Please copy every line from the following entries in which the word "accomplish" appears.
- - - - -
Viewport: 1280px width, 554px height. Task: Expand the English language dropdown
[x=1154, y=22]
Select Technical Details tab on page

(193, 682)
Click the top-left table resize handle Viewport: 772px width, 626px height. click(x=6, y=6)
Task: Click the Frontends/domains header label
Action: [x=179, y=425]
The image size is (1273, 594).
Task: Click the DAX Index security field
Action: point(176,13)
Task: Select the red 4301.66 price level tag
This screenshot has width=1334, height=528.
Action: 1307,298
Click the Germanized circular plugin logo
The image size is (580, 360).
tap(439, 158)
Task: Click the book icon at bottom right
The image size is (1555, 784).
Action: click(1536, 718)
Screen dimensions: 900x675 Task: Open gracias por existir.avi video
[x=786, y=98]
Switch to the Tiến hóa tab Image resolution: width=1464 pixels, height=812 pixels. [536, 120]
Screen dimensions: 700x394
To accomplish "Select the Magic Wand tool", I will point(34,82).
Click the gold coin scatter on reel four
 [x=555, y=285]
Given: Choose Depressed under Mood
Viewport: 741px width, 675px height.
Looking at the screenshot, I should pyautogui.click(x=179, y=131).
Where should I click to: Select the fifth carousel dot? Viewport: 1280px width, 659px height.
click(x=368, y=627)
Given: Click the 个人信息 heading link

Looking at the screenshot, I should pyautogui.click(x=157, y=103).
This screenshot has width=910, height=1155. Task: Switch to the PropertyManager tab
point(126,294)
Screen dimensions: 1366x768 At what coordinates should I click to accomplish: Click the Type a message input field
- - - - -
▶ **Reply to the exercise**:
To accomplish "Select the Magic Wand tool", I will point(34,82).
Screen dimensions: 1366x768 At what coordinates should I click to accomplish: Click the Type a message input field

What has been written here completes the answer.